Gebühren für Abfallbeseitigung sinken leicht

Kalkulation im Ausschuss

Hohe Erlöse sind zuletzt für Altpapier erzielt worden. Das wirkt sich auf das Portemonnaie der Vredener aus: Die Altpapiertonne gibt es im nächsten Jahr zum Nulltarif. Auch für die Entsorgung von Rest- und Biomüll müssen die Einwohner etwas weniger tief in die Taschen greifen.

VREDEN

von Von Anne Winter-Weckenbrock

, 17.11.2011, 17:45 Uhr / Lesedauer: 2 min
Die Gebühren für Bio- und Restmülltonnen werden gesenkt, die gelbe Tonne wird über den "grünen Punkt" finanziert und für die blaue Altpapiertonne brauchen die Vredener 2012 nichts zahlen.

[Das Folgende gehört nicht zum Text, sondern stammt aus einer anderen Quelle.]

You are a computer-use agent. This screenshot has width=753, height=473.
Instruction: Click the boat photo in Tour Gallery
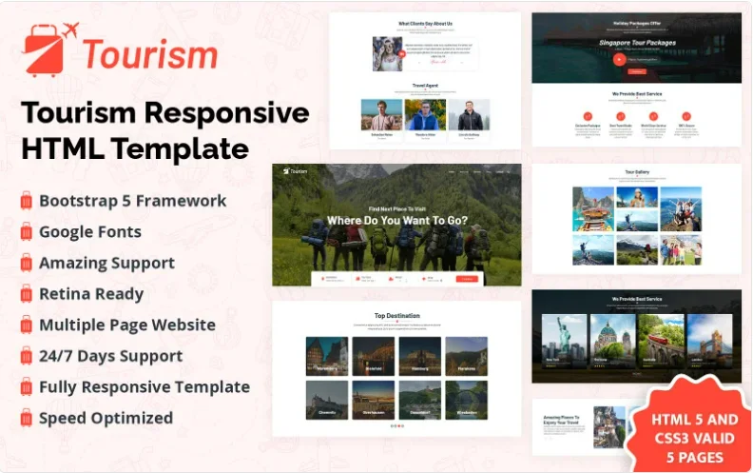pyautogui.click(x=592, y=208)

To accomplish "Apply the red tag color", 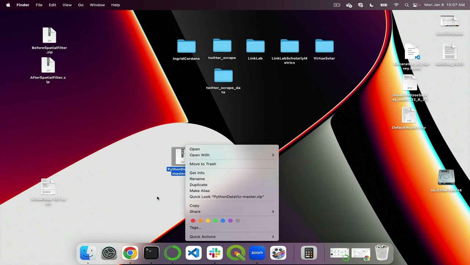I will coord(193,220).
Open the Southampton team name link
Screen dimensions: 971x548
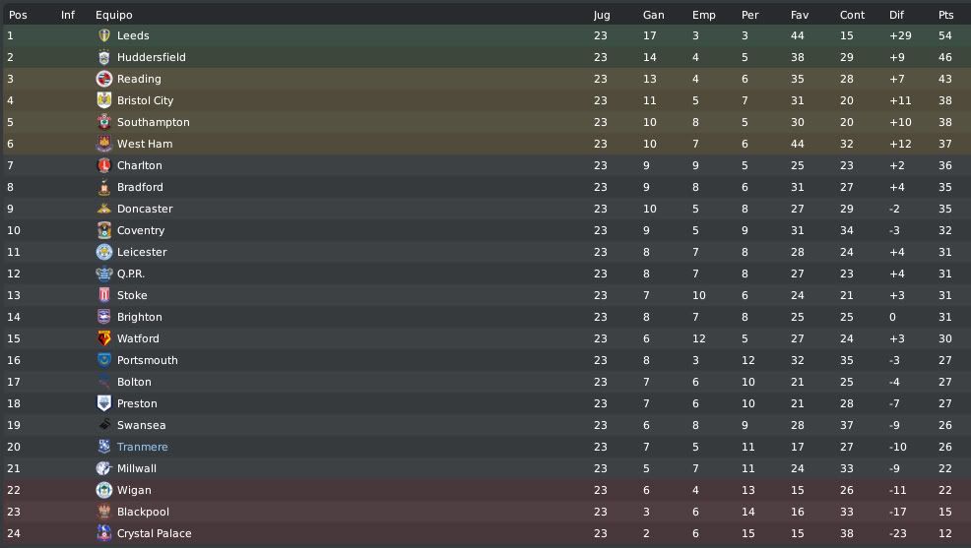154,122
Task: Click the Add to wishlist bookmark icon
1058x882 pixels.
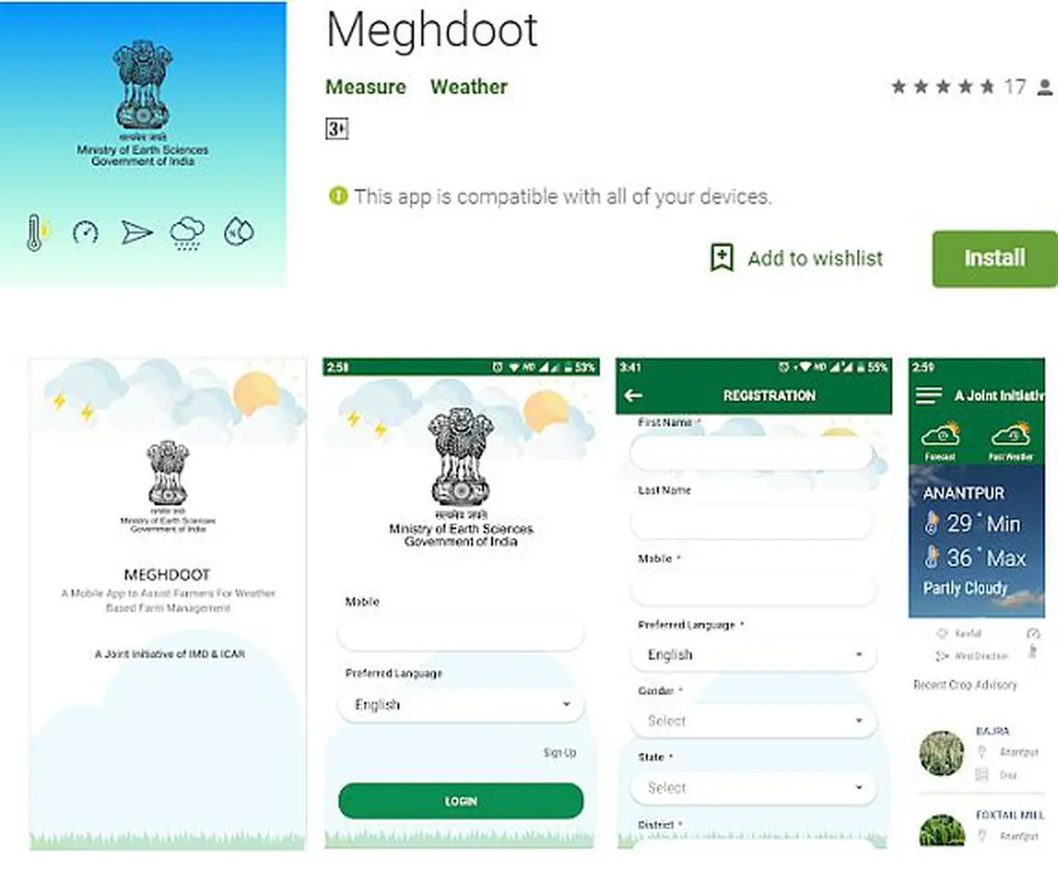Action: 722,258

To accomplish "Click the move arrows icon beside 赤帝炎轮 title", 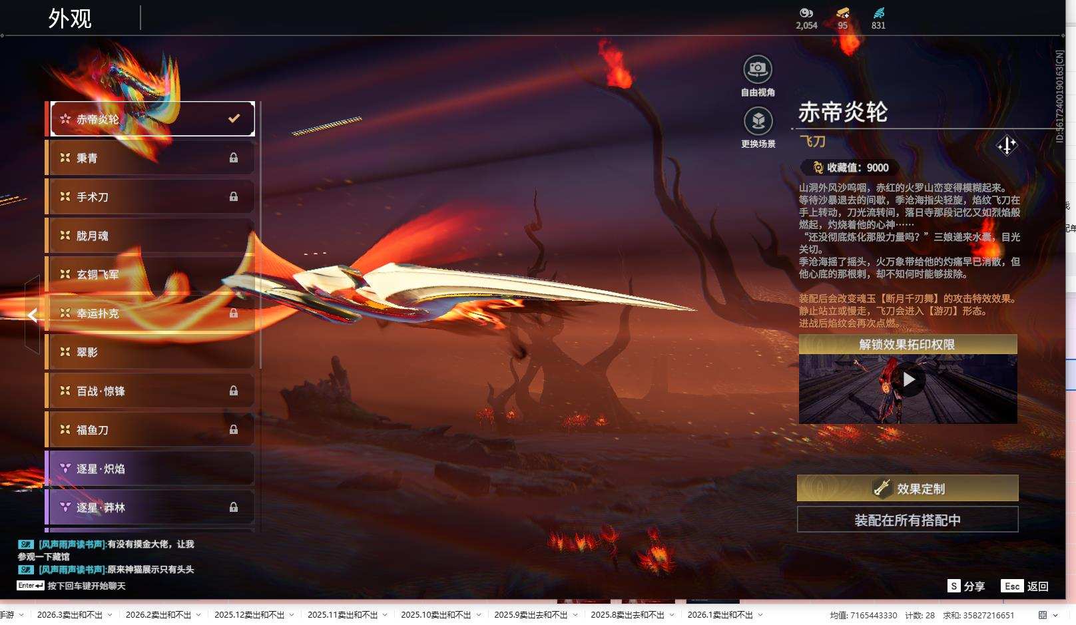I will point(1007,146).
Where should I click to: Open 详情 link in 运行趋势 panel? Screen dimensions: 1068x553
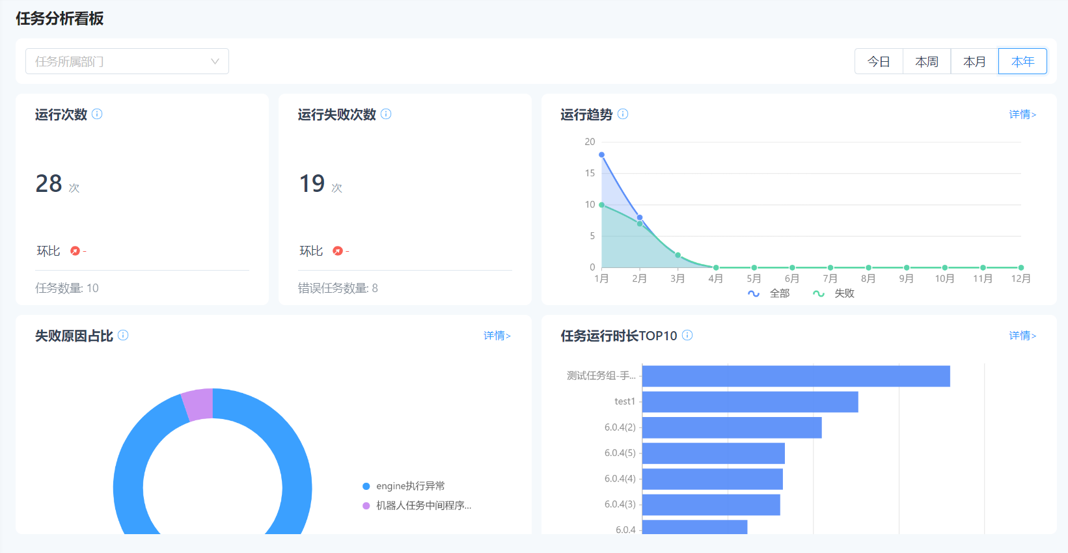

Die Gebühren für Bio- und Restmülltonnen werden gesenkt, die gelbe Tonne wird über den "grünen Punkt" finanziert und für die blaue Altpapiertonne brauchen die Vredener 2012 nichts zahlen.

  • Restmüll: 40-Liter-Tonne: 72 Euro, 80 Liter: 122,60, 120 Liter: 162,10
  • Biomüll: 120-Liter-Tonne: 63,90 Euro, 240 Liter: 108,30 Euro 
  • Container (1100 Liter) : 14-tägige Leerung 941,20 , wöchentliche Leerung 1845,50 Euro
  • Abfallsack:4,80 Euro
  • Mülltonnentausch: 10 Euro
  • Anlieferung Wertstoffhof PKW: 5 Euro, Anhänger: 10 Euro

Weitere städtische Gebühren im Überblick:

  •  Straßenreinigung: Bei 14-tägiger Reinigung und Winterwartung beträgt die Gebühr pro Meter Grundstücksfrontlänge für Anliegerstraßen 2,06 und bei Verkehrsstraßen 1,69 Euro. Damit steigt die Gebühr um 53, beziehungsweise 43 Cent. Die Gebühr für Winterwartung schlägt mit 1,44 beziehungsweise 1,18 Euro zu Buche und ist damit rund doppelt so teuer wie 2011. 
  • Friedhof: Die Gebühren bleiben unverändert – mit Blick auf die geplanten Umgestaltungen im ersten Abschnitt der Erweiterungsfläche, die eine neue Kalkulation nach sich ziehen könnten. 
  • C-Beiträge: Kostensteigerungen führen zu einer Erhöhung: Statt zurzeit 15,86 Euro müssen die Grundstückseigentümer für die Unterhaltung fließender Gewässer je Hektar künftig 17,06 Euro zahlen.
  • Markt: Die Gebühren werden nicht angehoben – trotz einer Unterdeckung in der „kostenrechnenden Einrichtung Märkte“ von rund 17 000 Euro. Das Defizit soll in Kauf genommen werden.